● **The problem**
Your task is to reproduce exactly the lines from the line with "Instruction: Click the" through the end of the records below.

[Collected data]
______________________________

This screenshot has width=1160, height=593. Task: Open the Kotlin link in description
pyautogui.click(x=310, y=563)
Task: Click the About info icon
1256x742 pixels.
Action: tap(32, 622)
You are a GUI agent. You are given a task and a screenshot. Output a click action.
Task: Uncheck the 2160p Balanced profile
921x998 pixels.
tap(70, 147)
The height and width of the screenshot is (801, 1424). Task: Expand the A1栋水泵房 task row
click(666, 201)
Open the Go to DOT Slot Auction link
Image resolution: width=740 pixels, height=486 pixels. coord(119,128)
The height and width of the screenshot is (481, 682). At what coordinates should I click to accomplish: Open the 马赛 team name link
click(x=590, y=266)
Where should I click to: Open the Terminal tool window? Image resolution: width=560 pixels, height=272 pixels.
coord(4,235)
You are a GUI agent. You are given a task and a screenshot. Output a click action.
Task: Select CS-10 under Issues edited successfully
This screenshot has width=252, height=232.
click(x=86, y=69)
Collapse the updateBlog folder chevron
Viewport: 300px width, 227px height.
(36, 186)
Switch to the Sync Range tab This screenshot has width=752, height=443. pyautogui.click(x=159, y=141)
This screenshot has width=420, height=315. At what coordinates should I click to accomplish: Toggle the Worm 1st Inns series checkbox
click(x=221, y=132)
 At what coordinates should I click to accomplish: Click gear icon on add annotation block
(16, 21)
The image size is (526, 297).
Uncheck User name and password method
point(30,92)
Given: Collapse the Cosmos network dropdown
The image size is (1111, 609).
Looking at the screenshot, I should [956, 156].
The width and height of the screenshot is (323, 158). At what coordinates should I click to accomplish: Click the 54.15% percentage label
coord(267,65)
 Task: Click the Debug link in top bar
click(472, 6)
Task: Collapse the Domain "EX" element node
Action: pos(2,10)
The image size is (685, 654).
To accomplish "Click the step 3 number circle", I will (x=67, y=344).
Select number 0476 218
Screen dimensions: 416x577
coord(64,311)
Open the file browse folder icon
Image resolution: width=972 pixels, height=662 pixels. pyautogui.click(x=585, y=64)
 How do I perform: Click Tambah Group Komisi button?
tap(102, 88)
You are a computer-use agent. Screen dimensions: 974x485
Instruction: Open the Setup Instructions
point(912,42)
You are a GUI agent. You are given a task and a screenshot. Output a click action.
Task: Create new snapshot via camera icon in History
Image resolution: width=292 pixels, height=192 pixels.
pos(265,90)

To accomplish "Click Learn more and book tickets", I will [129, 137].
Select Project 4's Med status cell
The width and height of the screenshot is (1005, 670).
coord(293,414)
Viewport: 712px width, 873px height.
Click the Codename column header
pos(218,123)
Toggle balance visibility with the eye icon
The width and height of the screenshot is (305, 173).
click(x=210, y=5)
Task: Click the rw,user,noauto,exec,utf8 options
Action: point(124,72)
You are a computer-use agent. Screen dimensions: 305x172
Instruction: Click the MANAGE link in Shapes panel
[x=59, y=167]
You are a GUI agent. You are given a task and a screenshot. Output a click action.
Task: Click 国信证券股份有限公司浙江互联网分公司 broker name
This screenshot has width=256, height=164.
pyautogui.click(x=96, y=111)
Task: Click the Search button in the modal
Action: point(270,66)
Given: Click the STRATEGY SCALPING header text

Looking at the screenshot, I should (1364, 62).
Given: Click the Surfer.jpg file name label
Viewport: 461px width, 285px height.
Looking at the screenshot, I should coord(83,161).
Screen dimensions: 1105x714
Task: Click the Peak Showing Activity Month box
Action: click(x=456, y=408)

______________________________

● **Solved problem**
Instruction: Click the MANAGE link in Shapes panel
[x=59, y=167]
You are a GUI agent. You are given a task and a screenshot. Output a click action.
Task: Click 国信证券股份有限公司浙江互联网分公司 broker name
This screenshot has width=256, height=164.
pyautogui.click(x=96, y=111)
Task: Click the Search button in the modal
Action: point(270,66)
Given: Click the STRATEGY SCALPING header text

Looking at the screenshot, I should (1364, 62).
Given: Click the Surfer.jpg file name label
Viewport: 461px width, 285px height.
Looking at the screenshot, I should coord(83,161).
Screen dimensions: 1105x714
Task: Click the Peak Showing Activity Month box
Action: click(x=456, y=408)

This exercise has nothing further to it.